Begin Stored records

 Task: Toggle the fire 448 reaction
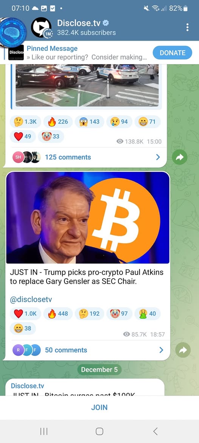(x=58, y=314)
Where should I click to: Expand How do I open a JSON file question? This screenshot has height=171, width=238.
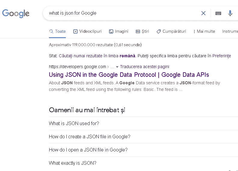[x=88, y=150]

End Stored records
Begin Stored records

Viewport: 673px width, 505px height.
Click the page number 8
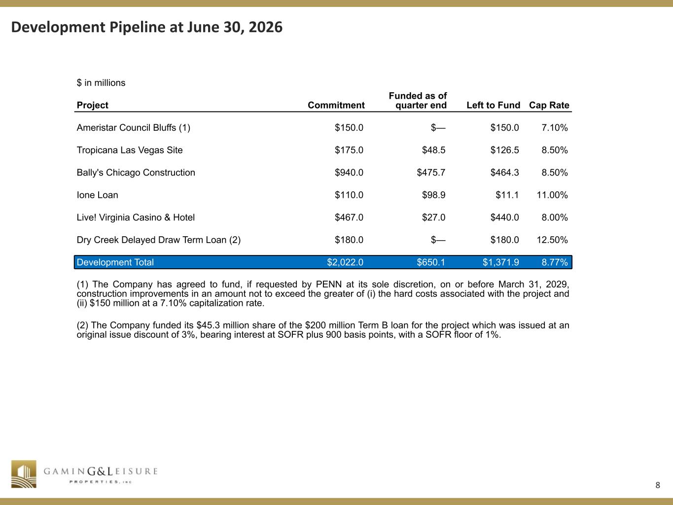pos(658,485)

End Stored records

*Your goal*: Extract each line of the records above that contains the string "width". Matching is case-sensitive.

*Output*:
Where should I click to: Expand How do I open a JSON file question? This screenshot has height=171, width=238.
Viewport: 673px width, 505px height.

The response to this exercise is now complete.